Jun 08 11:25:22 worker1 kubelet[14339]: E0608 11:25:22.421262 14339 pod_workers.go:182] Error syncing pod 7f1c6bf1-6af3-11e8-856b-fa163e3d1891 ("wordpress-766d75457d-spdrb_default(7f1c6bf1-6af3-11e8-856b-fa163e3d1891)"), skipping: failed to "KillPodSandbox" for "7f1c6bf1-6af3-11e8-856b-fa163e3d1891" with KillPodSandboxError: "rpc error: code = DeadlineExceeded desc = context deadline exceeded"
Failed create pod sandbox.
... is almost always a CNI failure; I would check on the node that all the weave containers are happy, and that /opt/cni/bin is present (or its weave equivalent)
You may have to check both the journalctl -u kubelet.service as well as the docker logs for any containers running to discover the full scope of the error on the node.
It's seem to working by removing the$KUBELET_NETWORK_ARGS in /etc/systemd/system/kubelet.service.d/10-kubeadm.conf
I have removed $KUBELET_NETWORK_ARGS and restarted the worker node then pods got deployed successfully.

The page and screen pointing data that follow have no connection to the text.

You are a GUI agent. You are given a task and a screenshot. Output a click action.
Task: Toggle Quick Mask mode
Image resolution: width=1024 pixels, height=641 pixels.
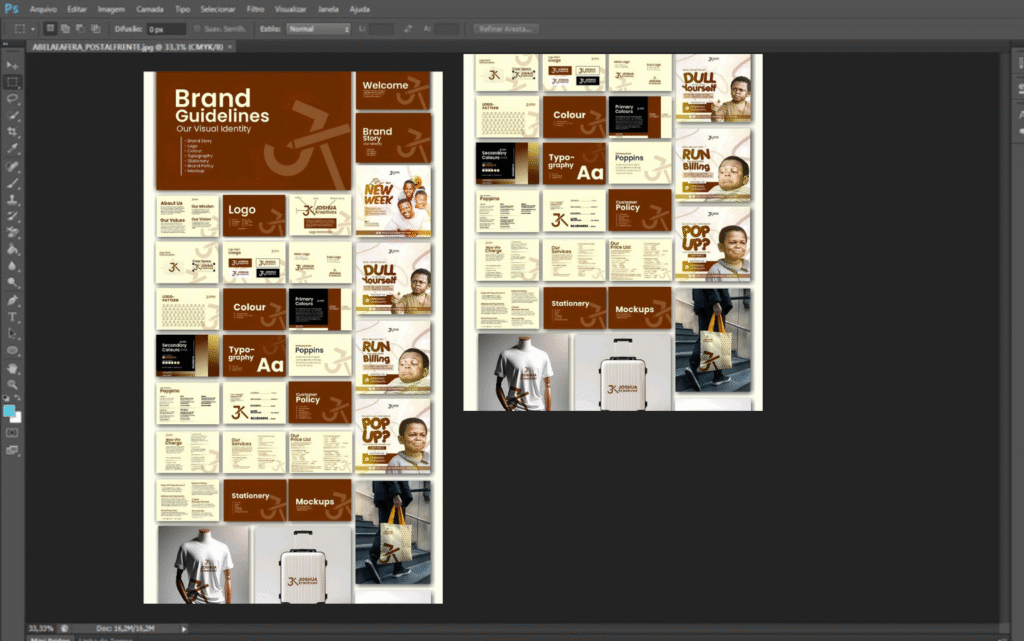pyautogui.click(x=13, y=433)
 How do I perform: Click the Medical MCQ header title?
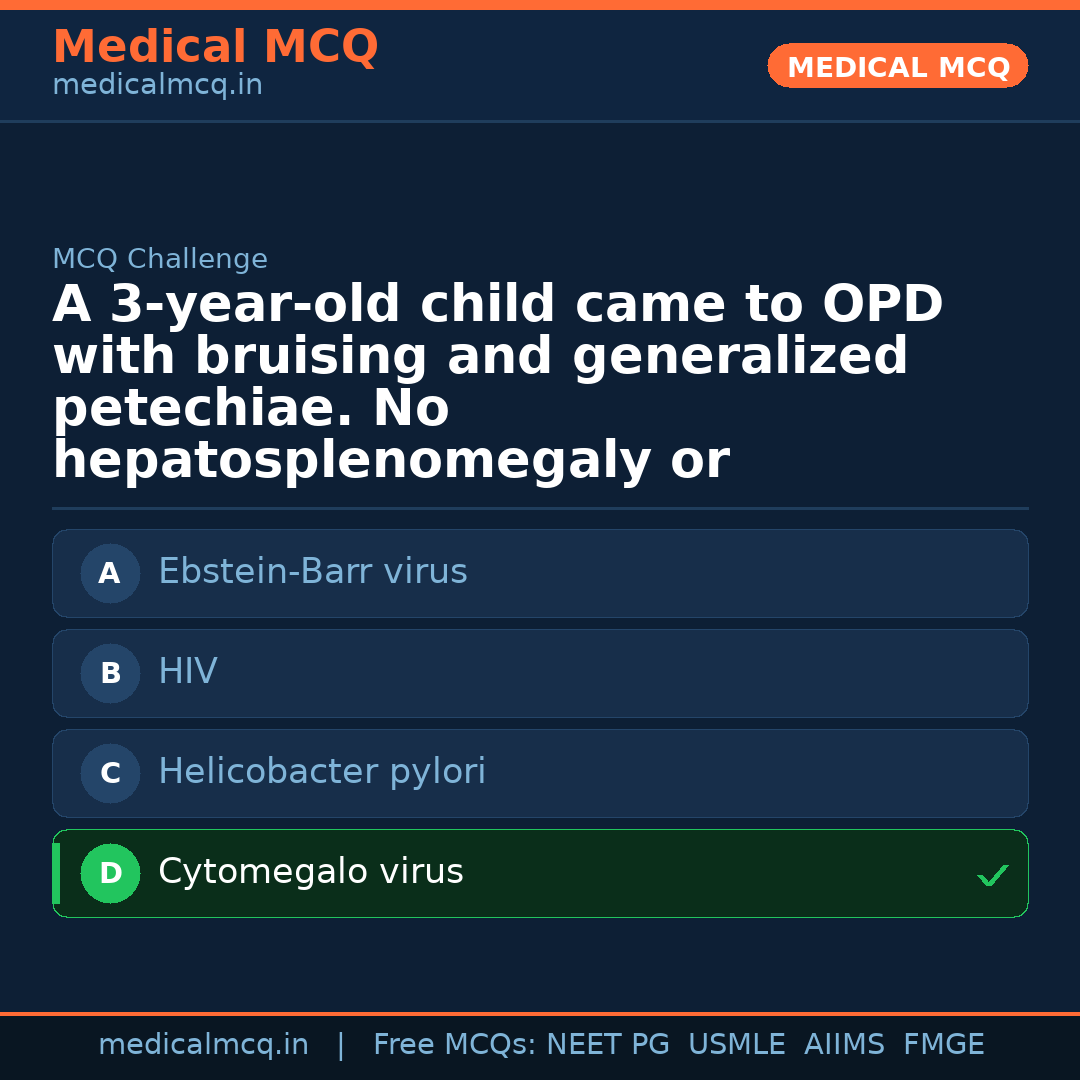point(215,47)
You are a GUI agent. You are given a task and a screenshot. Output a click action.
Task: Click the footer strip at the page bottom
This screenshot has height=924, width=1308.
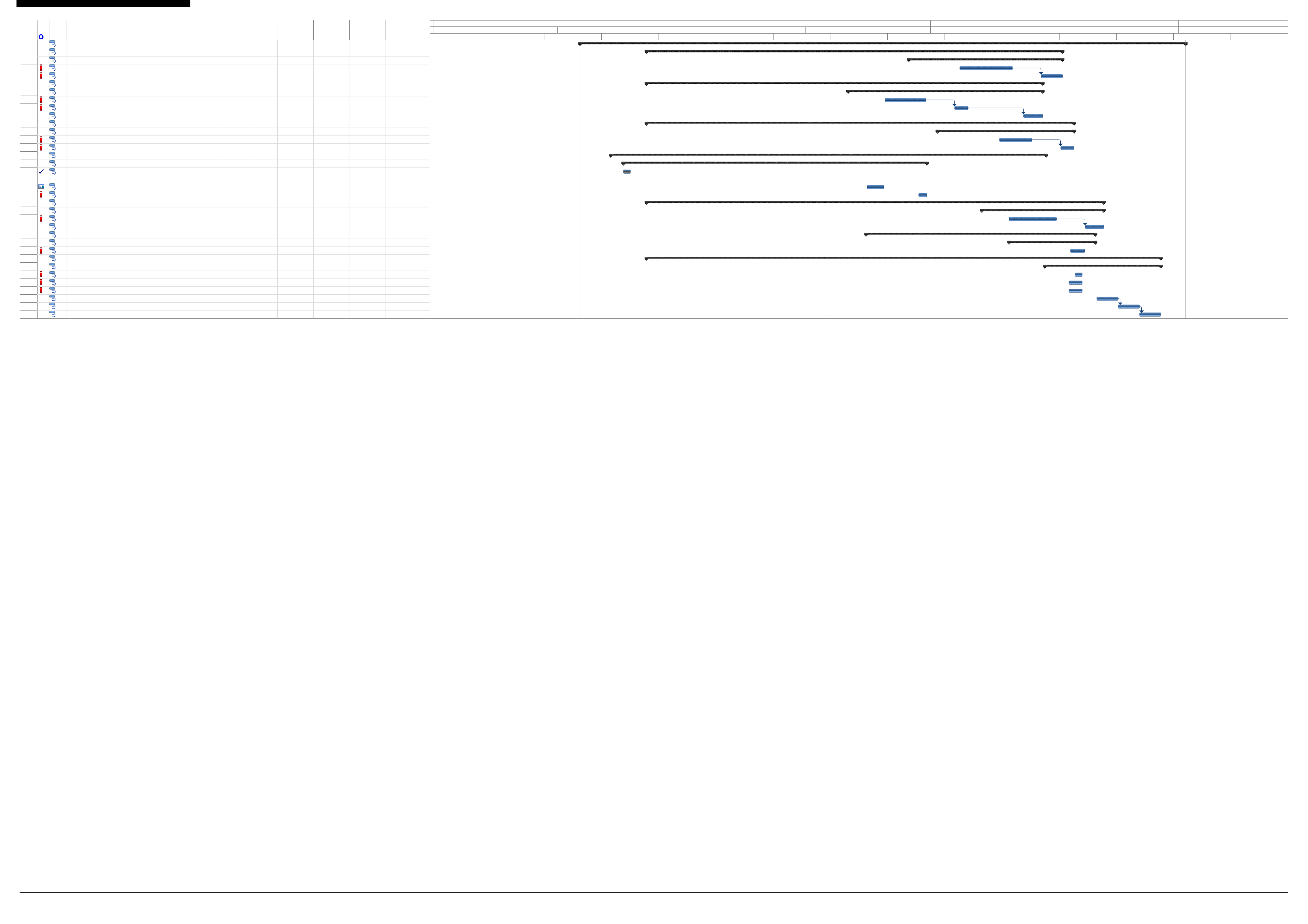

As Matthew said it's most likely a CNI failure.
First, find the node this pod is running on:
kubectl get po wordpress-766d75457d-zlvdn -o wide
Next in the node where the pod is located check /etc/cni/net.d if you have more than one .conf then you can delete one and restart the node.
source: https://github.com/kubernetes/kubeadm/issues/578.
note this is one of the solutions.
While hopefully it's no one else's problem, for me, this happened when part of my filesystem was full.
I had pods stuck in ContainerCreating only on one node in my cluster. I also had a bunch of pods which I expected to shutdown, but hadn't. Someone recommended running
sudo systemctl status kubelet -l
which showed me a bunch of lines like
Jun 18 23:19:56 worker01 kubelet[1718]: E0618 23:19:56.461378 1718 kuberuntime_manager.go:647] createPodSandbox for pod "REDACTED(2c681b9c-cf5b-11eb-9c79-52540077cc53)" failed: mkdir /var/log/pods/2c681b9c-cf5b-11eb-9c79-52540077cc53: no space left on device
I confirmed that I was out of space with
$ df -h
Filesystem Size Used Avail Use% Mounted on
devtmpfs 189G 0 189G 0% /dev
tmpfs 189G 0 189G 0% /sys/fs/cgroup
/dev/mapper/vg01-root 20G 7.0G 14G 35% /
/dev/mapper/vg01-tmp 4.0G 34M 4.0G 1% /tmp
/dev/mapper/vg01-home 4.0G 72M 4.0G 2% /home
/dev/mapper/vg01-varlog 10G 10G 20K 100% /var/log
/dev/mapper/vg01-varlogaudit 2.0G 68M 2.0G 4% /var/log/audit
I just had to clear out that dir (and did some manual cleanup on all the pending pods and pods that were stuck running).